Ann Marshak-Rothstein, PhD
University of Massachusetts Medical School
Title: DNA- and RNA-associated autoantigens in the activation of human B cells
The Study and What It Means to Patients
"Support from the LRI will enable us to extend our analysis of the cell components recognized by TLRs in mice to TLR activation in human cell populations, and allow us to identify those patients most likely to respond to therapies directed at blocking specific TLRs.”
Dr. Marshak-Rothstein’s research group was the first to propose that the TLRs could have a primary role in lupus by turning on the immune system to attack the body. Recent animal studies found that one TLR, TLR7, has a harmful role, while another, TLR9, has the opposite effect helping to protect against lupus.

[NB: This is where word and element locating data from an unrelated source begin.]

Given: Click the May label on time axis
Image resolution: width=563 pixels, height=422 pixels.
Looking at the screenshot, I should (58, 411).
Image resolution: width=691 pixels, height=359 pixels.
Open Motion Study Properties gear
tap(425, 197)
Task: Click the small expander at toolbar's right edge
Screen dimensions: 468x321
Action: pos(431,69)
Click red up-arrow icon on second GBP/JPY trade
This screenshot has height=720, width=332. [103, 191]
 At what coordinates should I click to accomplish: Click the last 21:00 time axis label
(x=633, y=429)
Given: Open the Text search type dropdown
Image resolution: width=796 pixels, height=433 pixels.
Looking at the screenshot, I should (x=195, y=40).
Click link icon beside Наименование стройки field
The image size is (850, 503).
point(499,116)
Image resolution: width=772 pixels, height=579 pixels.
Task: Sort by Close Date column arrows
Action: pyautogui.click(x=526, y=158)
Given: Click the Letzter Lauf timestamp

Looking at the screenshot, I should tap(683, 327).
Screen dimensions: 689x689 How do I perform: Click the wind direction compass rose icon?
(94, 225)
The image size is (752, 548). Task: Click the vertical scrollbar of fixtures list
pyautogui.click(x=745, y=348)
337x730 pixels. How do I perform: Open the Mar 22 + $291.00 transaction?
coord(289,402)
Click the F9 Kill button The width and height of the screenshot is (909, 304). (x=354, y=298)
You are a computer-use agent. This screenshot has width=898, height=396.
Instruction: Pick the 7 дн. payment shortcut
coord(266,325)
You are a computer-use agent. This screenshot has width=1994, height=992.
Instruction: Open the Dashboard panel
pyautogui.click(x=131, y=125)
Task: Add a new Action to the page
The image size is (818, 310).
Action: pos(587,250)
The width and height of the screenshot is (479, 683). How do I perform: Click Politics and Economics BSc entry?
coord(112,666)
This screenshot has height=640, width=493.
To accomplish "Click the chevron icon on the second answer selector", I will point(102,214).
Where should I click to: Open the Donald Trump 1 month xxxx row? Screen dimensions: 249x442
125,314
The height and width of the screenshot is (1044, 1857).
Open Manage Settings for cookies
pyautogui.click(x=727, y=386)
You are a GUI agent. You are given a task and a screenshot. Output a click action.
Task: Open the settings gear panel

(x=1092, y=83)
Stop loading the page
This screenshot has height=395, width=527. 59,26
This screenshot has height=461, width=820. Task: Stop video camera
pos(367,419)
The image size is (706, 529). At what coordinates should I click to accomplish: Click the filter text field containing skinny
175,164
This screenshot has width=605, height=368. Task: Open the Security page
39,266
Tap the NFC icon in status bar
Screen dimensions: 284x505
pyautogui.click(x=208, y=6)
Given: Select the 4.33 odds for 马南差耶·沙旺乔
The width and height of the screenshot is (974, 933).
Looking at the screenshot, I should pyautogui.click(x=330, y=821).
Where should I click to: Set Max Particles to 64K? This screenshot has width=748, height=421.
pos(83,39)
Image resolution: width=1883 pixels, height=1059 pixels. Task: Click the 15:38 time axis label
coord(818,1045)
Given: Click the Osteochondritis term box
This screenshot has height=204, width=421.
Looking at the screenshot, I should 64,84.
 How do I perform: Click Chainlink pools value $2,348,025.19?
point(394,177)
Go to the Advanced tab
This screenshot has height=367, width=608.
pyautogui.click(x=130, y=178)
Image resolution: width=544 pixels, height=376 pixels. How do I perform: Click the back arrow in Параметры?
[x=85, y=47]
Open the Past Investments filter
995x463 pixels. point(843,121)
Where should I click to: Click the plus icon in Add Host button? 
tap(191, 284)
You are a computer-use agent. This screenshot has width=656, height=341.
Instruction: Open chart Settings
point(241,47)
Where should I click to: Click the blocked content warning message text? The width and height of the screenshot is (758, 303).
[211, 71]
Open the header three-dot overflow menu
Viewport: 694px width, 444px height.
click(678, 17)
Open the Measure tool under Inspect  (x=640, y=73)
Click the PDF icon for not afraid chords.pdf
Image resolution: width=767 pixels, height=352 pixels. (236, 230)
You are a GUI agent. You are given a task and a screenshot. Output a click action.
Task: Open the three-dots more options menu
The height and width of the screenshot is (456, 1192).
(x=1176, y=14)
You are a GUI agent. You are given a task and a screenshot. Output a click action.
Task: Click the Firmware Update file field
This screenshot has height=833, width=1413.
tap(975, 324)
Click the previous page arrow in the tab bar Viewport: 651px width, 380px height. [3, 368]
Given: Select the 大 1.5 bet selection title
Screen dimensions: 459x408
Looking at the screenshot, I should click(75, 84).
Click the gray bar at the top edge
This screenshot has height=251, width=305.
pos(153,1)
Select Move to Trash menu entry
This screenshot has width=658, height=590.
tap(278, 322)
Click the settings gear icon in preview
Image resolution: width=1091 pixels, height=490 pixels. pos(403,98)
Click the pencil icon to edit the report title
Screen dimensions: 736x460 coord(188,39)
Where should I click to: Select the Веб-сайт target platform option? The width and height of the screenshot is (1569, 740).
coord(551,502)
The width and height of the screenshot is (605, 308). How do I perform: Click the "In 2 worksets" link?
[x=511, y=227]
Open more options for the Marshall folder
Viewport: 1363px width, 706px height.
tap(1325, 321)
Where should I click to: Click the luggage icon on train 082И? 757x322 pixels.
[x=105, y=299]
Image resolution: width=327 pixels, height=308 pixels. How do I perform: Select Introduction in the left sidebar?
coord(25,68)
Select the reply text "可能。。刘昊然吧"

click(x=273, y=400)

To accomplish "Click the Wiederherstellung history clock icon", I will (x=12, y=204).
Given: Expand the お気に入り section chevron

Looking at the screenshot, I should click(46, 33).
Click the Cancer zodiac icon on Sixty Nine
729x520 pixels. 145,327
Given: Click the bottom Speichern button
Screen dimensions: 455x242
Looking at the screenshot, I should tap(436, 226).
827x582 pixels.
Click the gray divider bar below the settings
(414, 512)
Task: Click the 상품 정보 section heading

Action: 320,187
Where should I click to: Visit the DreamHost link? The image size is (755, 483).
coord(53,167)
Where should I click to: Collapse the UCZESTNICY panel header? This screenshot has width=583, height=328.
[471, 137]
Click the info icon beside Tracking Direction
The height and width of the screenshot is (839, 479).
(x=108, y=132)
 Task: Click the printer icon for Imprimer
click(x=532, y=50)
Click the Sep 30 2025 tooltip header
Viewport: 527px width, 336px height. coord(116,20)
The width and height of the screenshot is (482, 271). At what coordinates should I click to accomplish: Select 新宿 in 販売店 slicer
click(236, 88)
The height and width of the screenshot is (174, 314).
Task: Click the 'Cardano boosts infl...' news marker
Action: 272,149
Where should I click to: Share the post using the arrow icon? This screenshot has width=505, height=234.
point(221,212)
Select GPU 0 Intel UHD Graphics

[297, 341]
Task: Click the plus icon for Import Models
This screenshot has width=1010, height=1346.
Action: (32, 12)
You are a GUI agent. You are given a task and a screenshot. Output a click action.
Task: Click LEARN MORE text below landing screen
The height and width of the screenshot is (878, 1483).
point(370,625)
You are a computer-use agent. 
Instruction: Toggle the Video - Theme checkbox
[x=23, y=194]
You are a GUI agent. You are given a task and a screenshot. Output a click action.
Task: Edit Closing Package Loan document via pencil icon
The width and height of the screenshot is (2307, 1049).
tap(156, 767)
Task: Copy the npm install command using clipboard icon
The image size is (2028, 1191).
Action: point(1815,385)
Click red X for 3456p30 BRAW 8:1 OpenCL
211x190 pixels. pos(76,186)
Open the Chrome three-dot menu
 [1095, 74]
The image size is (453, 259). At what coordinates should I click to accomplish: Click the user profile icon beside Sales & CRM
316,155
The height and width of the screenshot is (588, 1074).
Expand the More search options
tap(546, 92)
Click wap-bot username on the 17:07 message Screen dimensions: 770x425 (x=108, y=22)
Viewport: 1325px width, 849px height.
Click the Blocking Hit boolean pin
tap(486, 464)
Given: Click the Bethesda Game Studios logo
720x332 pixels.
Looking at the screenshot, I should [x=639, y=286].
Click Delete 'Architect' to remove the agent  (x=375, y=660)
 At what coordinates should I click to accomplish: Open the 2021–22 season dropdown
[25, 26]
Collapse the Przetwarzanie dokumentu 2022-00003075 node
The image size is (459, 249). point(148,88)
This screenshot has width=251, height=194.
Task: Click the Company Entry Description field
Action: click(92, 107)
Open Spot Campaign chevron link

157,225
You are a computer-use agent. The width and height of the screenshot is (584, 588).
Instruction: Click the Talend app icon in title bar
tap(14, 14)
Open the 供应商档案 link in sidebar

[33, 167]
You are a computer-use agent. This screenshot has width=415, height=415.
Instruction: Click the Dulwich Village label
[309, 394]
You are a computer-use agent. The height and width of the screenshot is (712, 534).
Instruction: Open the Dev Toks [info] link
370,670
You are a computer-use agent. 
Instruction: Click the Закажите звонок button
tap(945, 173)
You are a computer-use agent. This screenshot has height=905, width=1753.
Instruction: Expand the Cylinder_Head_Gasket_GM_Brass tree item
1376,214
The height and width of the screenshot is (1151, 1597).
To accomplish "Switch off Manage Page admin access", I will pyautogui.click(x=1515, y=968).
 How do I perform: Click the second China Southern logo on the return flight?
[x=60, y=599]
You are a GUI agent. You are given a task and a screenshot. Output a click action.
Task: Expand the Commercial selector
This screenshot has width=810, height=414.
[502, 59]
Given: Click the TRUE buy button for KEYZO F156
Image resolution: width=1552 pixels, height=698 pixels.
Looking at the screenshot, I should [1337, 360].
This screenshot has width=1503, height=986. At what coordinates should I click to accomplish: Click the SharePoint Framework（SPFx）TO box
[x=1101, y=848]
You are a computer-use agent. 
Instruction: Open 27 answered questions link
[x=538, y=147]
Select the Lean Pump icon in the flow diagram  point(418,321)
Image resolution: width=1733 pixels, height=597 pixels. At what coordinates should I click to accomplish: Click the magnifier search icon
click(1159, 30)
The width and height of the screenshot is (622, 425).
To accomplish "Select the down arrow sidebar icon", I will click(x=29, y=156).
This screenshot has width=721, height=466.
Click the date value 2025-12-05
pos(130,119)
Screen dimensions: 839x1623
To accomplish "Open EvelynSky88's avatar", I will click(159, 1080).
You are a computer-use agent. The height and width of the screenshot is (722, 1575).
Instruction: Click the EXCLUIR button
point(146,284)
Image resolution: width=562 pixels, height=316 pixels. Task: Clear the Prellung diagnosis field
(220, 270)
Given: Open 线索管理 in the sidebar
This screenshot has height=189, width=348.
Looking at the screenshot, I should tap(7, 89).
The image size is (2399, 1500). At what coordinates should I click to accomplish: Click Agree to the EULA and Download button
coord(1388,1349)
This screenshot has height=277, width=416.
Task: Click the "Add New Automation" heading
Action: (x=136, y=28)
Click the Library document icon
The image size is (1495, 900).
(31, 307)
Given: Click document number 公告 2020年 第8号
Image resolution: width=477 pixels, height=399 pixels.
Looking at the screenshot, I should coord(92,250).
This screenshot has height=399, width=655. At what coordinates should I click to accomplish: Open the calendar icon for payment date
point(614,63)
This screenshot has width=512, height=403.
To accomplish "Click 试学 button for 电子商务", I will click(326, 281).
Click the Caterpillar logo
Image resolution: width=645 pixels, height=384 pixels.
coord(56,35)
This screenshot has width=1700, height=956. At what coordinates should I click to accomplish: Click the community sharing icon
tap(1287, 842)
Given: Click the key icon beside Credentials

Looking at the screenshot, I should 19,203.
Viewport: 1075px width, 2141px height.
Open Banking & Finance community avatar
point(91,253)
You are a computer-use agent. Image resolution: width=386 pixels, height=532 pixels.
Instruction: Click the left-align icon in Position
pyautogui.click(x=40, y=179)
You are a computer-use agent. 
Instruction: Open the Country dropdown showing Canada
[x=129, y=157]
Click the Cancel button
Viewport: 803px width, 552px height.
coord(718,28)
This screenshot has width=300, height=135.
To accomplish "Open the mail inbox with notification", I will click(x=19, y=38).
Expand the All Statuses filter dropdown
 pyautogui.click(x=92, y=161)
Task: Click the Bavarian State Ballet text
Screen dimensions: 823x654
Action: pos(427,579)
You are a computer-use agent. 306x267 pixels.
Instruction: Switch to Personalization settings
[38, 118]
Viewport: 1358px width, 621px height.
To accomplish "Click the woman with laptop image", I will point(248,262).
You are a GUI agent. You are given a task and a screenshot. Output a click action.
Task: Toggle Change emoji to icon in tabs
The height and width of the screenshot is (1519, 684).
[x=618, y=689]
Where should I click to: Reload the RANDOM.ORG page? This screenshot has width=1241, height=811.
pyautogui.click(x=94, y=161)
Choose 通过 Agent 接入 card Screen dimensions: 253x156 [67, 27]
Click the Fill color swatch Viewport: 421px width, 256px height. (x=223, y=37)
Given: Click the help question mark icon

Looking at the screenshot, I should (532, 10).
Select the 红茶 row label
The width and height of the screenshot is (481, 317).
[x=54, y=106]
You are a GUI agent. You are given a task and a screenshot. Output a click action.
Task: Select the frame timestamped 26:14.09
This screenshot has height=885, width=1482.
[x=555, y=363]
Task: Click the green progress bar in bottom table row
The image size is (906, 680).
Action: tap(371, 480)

Building on that work, Dr. Marshak-Rothstein is developing a highly innovative experimental approach to pinpoint which specific TLR is mainly to blame for causing lupus in humans. This experimental approach also promises to reveal new targets for therapies that could prevent or arrest lupus.
Dr. Marshak-Rothstein noted, “Support from the LRI will enable us to extend our analysis of the cell components recognized by TLRs in mice to TLR activation in human cell populations, and allow us to identify those patients most likely to respond to therapies directed at blocking specific TLRs.”
Title: DNA- and RNA-associated autoantigens in the activation of human B cell
Members of the Toll-like receptor gene family have been clearly implicated in the development of systemic autoimmune diseases such as SLE. In vitro, RNA or RNA-associated autoantigens can activate TLR7-expressing cells, while DNA or DNA-associated autoantigens activate TLR9-expressing cells. However the specific contributions of TLR7 and TLR9 to the disease process in vivo is less clear; TLR7-deficient mice develop attenuated clinical disease and TLR9-deficient mice develop more severe disease.
We have identified inherent differences in the TLR9/DNA- and TLR7/RNA-driven responses of murine autoreactive B cells consistent with the in vivo phenotype. The goal of the current application is
to determine whether the TLR9/TLR7 dichotomy applies to human Bcells. A critical aspect of this project is to devise a physiologically relevant readout system that reflects both the BCR and TLR signaling components of autoreactive B cell activation and differentiation. Our strategy involves the development of bifunctional antibodies that will enable us to target physiologically relevant autoantigens to BCR-mediated endosome trafficking pathways in human B cells. The outcome of TLR7 vs TLR9 activation will be evaluated in vitro and in vivo.
These studies will further provide a high throughput system for testing TLR-based inhibitors and thereby identify appropriate TLR-based therapeutic targets.